NASA's Cassini spacecraft is taking a deep dive near the planet, a very, very deep dive that will ultimately kill the spacecraft.
NASA’s Cassini spacecraft is veering closer and closer to Saturn, and soon it will meet its end more than 12 years since arriving at the planet and 20 years since it was launched back in 1997. But before it dies, it will be taking an amazing skim of Saturn’s rings.
Cassini has begun its dance with death, having been placed in a fatal orbit that will end with its headed full force into Saturn itself sometime in 2017. Until then, NASA scientists have put it on course to graze Saturn’s rings in its closest ever contact with the gas giant, according to a NASA statement.
Beginning today, Nov. 30, Cassini will go to the edge of the outer rings of Saturn in the first of 20 passes over the next six months before its final descent into Saturn itself.
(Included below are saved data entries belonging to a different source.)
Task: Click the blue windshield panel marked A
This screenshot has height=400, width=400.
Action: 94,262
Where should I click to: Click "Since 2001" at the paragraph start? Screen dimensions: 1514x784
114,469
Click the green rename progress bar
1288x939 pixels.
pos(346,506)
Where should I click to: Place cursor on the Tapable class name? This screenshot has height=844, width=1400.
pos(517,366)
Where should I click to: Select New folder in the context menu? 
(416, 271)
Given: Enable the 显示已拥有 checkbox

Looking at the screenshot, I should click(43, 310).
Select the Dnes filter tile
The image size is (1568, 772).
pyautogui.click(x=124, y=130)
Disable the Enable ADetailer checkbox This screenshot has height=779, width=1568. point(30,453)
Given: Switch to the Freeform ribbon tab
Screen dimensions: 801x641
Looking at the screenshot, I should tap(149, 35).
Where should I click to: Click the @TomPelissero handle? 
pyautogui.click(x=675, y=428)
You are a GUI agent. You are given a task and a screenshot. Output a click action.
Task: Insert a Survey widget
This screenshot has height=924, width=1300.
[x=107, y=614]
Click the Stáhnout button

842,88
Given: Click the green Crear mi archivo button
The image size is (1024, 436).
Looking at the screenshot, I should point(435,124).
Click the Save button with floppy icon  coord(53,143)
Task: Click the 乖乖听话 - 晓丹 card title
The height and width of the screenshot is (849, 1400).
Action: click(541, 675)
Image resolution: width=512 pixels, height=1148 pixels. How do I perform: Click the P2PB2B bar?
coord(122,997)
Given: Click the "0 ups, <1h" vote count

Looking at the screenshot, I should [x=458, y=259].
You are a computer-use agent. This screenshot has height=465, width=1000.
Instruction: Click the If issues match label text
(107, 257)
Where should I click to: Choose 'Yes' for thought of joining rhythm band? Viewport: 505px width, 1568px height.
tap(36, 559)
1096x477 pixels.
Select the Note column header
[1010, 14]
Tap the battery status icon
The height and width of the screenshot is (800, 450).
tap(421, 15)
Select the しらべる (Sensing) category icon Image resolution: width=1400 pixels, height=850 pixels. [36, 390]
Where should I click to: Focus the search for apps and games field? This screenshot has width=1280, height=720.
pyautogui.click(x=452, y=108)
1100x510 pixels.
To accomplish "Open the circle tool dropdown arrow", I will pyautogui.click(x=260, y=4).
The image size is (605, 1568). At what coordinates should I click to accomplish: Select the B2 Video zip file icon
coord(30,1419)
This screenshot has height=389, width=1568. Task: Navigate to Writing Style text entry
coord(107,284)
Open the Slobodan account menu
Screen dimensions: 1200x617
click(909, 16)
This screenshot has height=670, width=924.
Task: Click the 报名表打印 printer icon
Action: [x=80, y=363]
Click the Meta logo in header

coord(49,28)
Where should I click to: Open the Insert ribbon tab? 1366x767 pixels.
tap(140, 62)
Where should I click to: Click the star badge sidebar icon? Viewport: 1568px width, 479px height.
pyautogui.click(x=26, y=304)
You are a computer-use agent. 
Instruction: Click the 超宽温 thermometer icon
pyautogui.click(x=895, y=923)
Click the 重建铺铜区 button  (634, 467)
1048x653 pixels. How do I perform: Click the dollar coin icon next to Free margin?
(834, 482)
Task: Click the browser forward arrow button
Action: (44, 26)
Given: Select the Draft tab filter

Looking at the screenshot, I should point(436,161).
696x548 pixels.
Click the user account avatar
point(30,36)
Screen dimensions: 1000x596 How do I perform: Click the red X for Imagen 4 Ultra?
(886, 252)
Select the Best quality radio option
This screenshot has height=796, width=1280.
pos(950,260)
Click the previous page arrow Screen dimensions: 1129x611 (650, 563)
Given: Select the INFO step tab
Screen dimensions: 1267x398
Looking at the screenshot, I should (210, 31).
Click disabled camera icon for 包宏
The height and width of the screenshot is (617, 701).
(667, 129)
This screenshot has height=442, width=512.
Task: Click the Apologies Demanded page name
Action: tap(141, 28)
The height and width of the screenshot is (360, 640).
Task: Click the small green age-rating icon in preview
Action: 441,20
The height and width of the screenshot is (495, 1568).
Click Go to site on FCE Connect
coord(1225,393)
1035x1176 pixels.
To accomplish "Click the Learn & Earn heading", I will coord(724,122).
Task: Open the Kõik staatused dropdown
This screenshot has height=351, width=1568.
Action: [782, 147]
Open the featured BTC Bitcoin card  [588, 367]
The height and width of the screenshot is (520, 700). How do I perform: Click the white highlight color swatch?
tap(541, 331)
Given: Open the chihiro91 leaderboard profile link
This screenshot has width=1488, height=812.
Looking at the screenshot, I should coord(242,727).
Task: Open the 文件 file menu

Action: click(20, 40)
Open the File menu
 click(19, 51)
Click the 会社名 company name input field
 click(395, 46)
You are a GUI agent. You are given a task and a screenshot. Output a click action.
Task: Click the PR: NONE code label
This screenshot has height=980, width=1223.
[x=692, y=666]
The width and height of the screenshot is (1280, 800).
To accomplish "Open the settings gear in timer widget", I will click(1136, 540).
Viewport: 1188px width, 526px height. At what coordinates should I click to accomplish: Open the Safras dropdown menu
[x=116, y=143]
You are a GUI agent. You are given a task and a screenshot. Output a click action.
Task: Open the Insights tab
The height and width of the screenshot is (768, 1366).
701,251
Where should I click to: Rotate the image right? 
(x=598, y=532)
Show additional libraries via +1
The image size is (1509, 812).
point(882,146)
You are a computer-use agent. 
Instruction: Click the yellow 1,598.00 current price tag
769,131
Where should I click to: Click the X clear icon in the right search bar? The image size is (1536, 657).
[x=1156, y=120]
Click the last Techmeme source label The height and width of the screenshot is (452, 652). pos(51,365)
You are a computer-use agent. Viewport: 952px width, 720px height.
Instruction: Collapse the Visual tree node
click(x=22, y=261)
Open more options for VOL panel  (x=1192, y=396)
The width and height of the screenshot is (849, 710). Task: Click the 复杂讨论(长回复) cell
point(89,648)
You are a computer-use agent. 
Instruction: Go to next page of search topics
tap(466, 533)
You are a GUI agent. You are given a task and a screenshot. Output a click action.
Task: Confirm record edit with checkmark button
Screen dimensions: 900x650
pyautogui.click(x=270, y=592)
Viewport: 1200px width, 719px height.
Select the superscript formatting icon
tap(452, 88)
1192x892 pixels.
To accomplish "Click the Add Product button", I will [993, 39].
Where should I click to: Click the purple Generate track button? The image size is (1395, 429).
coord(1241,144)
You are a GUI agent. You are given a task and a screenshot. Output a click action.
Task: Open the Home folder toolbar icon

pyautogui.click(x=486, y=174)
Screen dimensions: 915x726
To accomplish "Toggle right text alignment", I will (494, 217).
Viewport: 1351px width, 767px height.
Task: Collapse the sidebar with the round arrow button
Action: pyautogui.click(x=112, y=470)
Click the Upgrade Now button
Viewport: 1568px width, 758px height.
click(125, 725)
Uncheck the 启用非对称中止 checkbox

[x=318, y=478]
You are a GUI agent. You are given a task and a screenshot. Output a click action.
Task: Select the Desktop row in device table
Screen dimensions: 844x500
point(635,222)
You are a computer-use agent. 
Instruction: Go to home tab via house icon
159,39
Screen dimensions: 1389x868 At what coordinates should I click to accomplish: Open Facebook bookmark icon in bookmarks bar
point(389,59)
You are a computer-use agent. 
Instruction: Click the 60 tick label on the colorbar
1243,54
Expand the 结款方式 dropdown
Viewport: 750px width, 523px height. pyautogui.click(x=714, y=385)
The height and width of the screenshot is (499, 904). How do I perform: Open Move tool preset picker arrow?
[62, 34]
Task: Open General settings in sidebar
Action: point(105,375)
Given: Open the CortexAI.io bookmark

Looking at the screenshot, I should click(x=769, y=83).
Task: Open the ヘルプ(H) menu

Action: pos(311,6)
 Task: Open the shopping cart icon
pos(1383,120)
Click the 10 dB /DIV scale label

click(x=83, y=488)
Cassini will come as close as 56,000 from Saturn’s cloud tops, and the Grand Finale phase begins in April 2017.
“We’re calling this phase of the mission Cassini’s Ring-Grazing Orbits, because we’ll be skimming past the outer edge of the rings,” said Linda Spilker, Cassini project scientist at NASA’s Jet Propulsion Laboratory, Pasadena, California. “In addition, we have two instruments that can sample particles and gases as we cross the ringplane, so in a sense Cassini is also ‘grazing’ on the rings.”
“Even though we’re flying closer to the F ring than we ever have, we’ll still be more than 4,850 miles (7,800 kilometers) distant. There’s very little concern over dust hazard at that range,” said Earl Maize, Cassini project manager at JPL.